▶ Tasks:
- A) Do these statements agree with the passage on real estate portfolio lines of credit? (i) Portfolio equity lines of credit are more of a replacement for a cash-out refinance. (ii) These lines of credit always come with lower interest rates. (iii) In many cases they function as a first mortgage on the portfolio. Answer each with yes or no and quote the deciding words of the passage.
- B) According to the passage on real estate portfolio lines of credit, what do these lines of credit tap into?
- C) Can you extend the passage on real estate portfolio lines of credit, picking up after its final sentence?
[BEGIN Text to read]
Real estate portfolio lines of credit work much in the same way but tap into the equity of existing properties, which significantly limits the amount of funding aborrower can receive from the deal. Portfolio equity lines of credit, instead of replacing a regular hard money loan, are more of a replacement for a cash-out refinance, except that that the funds are limited to investing in and improving new investment properties. However, these lines of credit still carry some of the benefits of acquisition lines of credit, such as lower origination fees and, in some cases (but not always) lower interest rates. In many cases, they function as a second mortgage on the portfolio of properties and are cross-collateralized.
[END Text to read]
[BEGIN Entries]
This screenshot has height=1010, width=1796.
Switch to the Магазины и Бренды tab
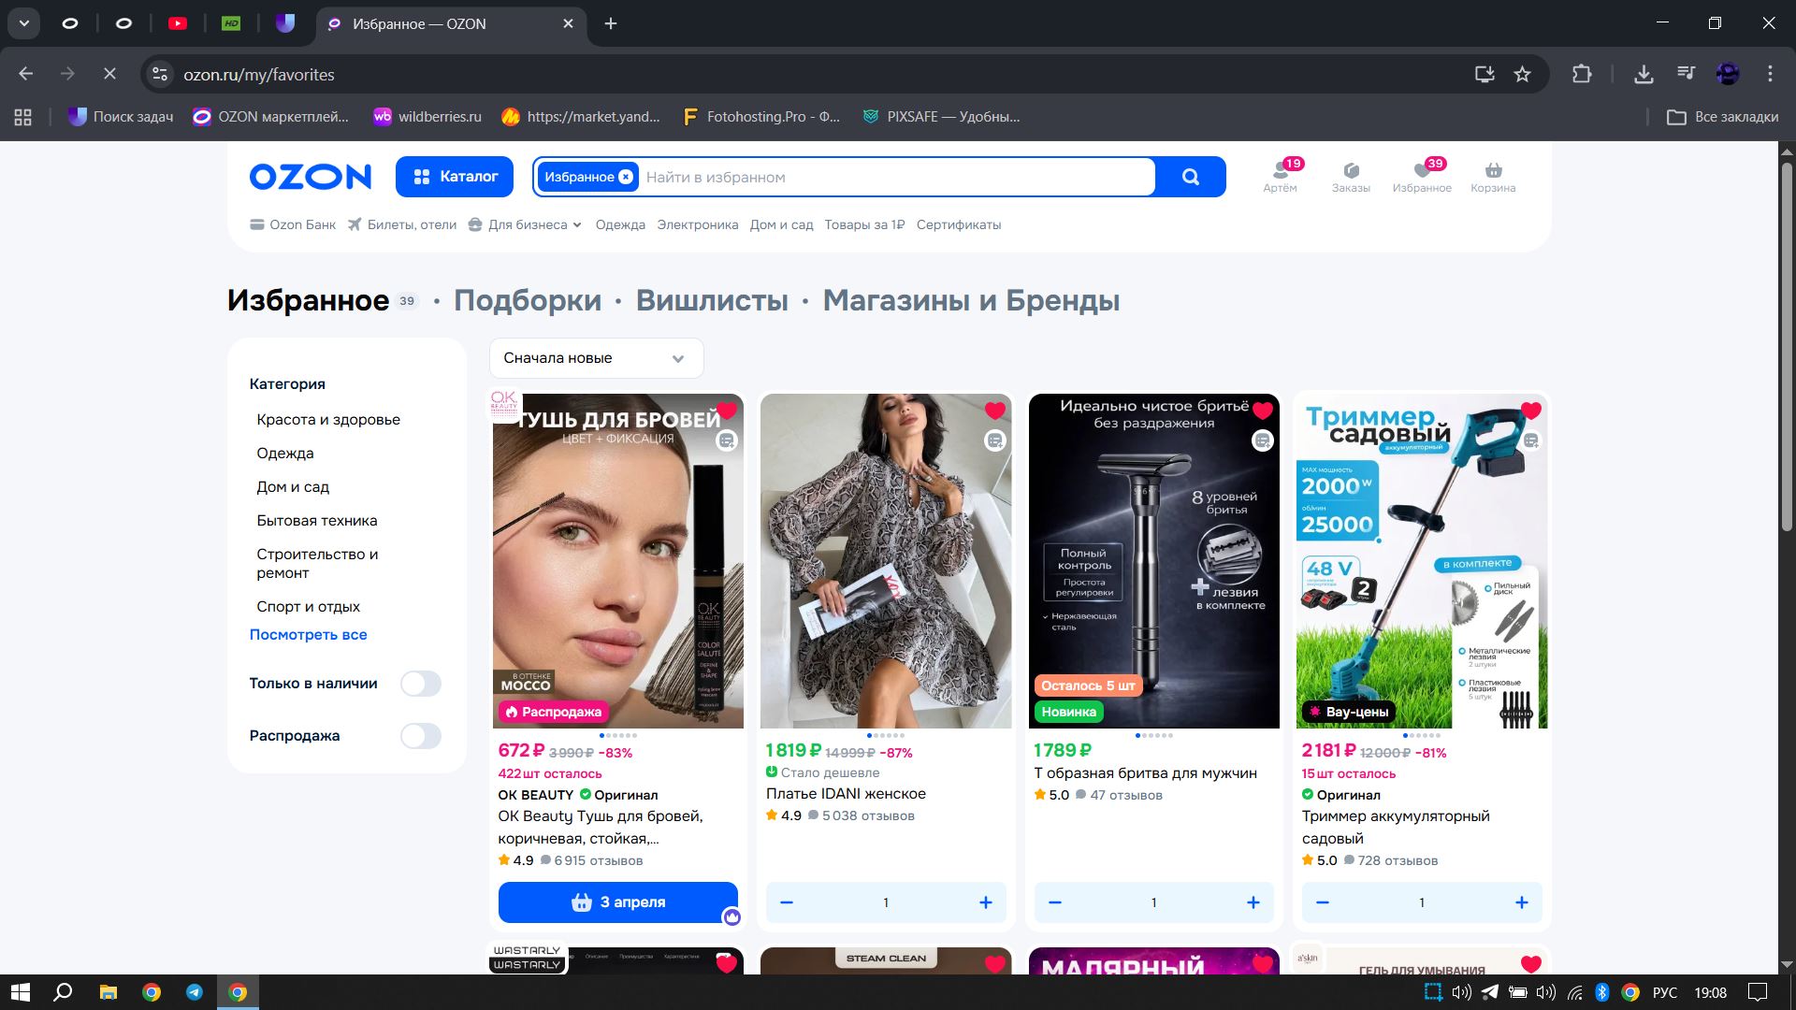971,300
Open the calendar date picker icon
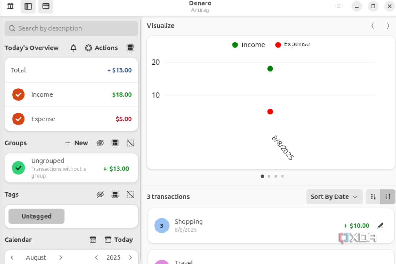The image size is (396, 264). 93,240
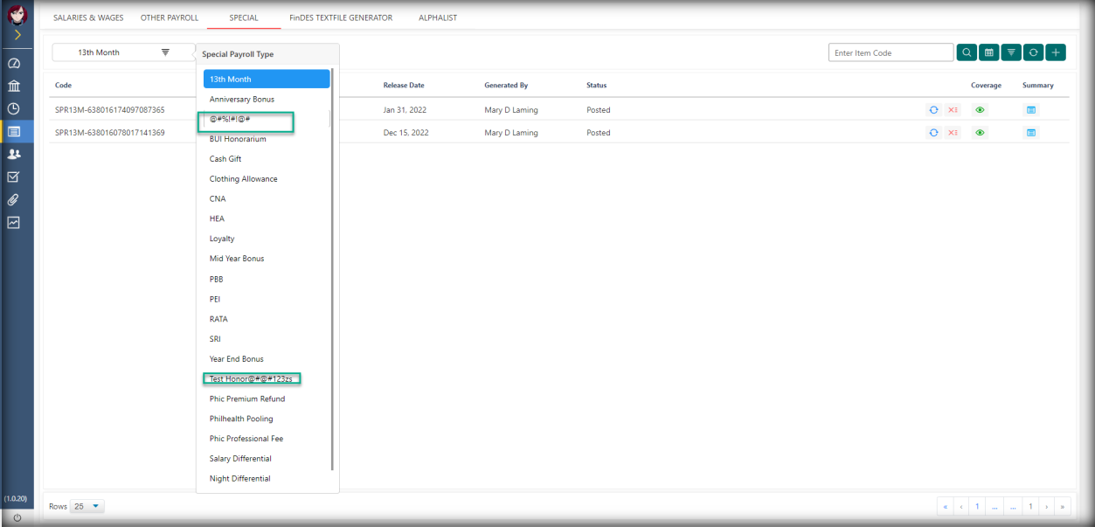Click the Enter Item Code field
This screenshot has width=1095, height=527.
[891, 53]
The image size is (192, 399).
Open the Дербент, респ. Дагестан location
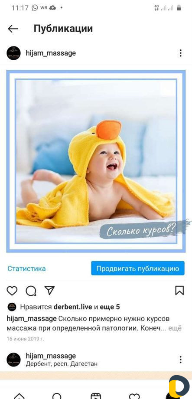pyautogui.click(x=62, y=364)
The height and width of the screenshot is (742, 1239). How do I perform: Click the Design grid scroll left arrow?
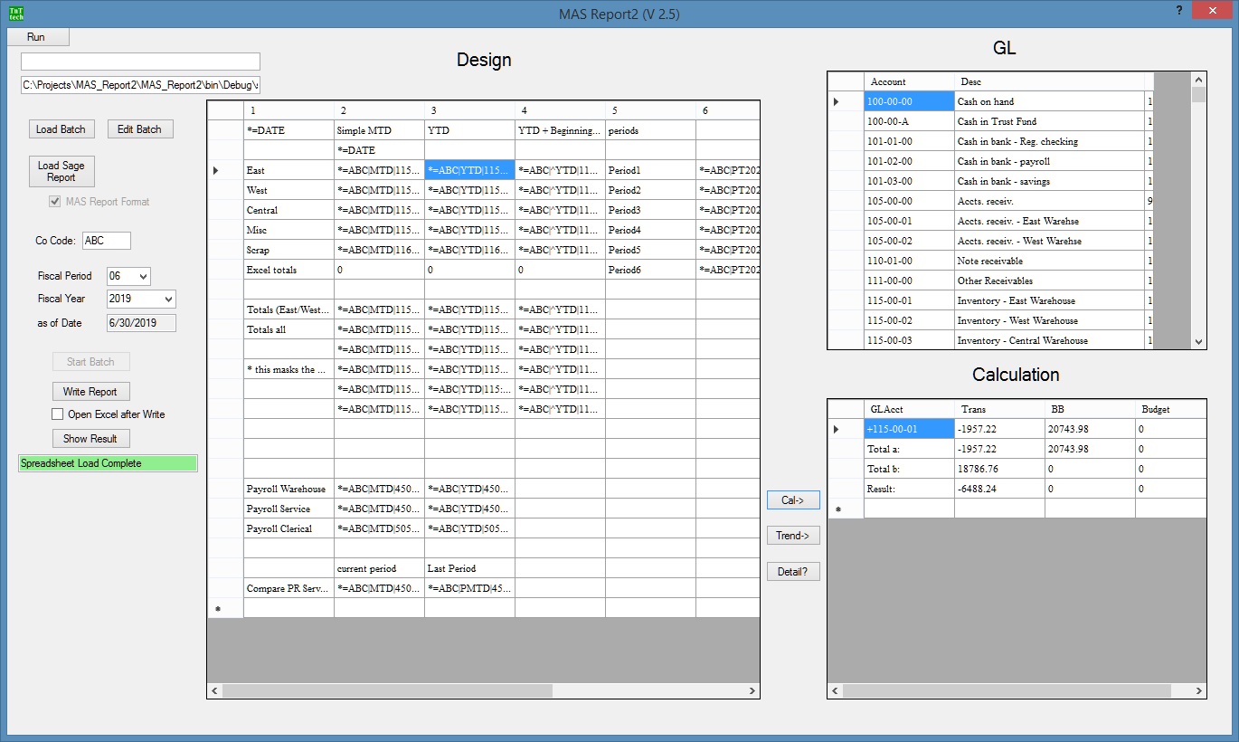point(214,690)

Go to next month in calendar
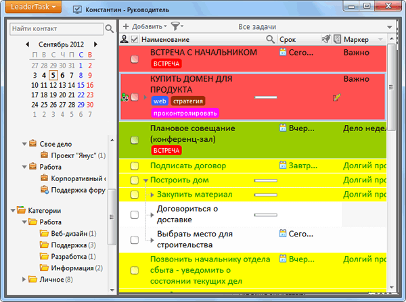[96, 44]
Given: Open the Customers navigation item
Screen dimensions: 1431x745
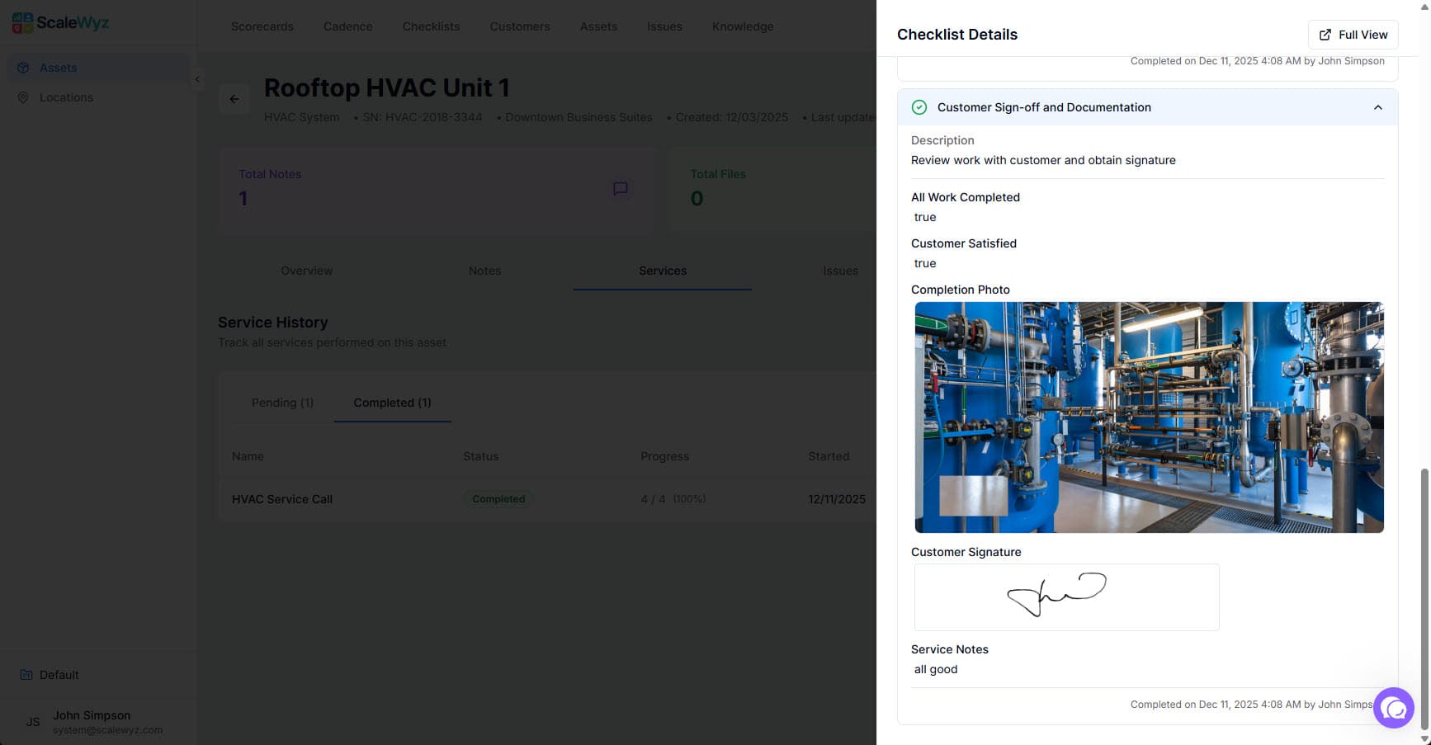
[END Entries]
▶ Answers:
- A)
(i) Yes: "are more of a replacement for a cash-out refinance"
(ii) No: "in some cases (but not always) lower interest rates"
(iii) No: "they function as a second mortgage on the portfolio of properties"

- B) The equity of existing properties.

- C)
Real Estate Lines of Credit May Not Offer as Much Leverage and May Restrict Investors to Certain Property Types

The main potential downside of real estate lines of credit is that they often don’t offer as much leverage as traditional hard money loans, often capping out at 80%. This can be attributed to the lower interest rates offered, and the risky nature of lending funds for a portfolio of properties, rather than a single property. Plus, many acquisition lines of credit limit the borrower to certain property types, often single-family homes, 2-4 unit residential, townhomes, and condos. To purchase commercial real estate (including 5+ unit multifamily assets), an investor would typically need a commercial equity line of credit (if they already own and have substantial equity in existing commercial properties, or, more commonly, a traditional commercial real estate loan.


Real Estate Line of Credit Deal Example

An experienced investor gets approved for a real estate line of credit for $2 million, providing them interest-only financing for rental properties at a 7% interest rate. They pay a 1% origination fee upfront, and must go through a credit check and income verification, as well as a review of their investment experience.

They use their line of credit to purchase a $300,000 property, and do not have to pay another origination fee after submitting the property purchase contract and getting an appraisal. The loan closes in 7 days and saves them $9,000 by allowing them to avoid the usual 3% hard money loan origination fee.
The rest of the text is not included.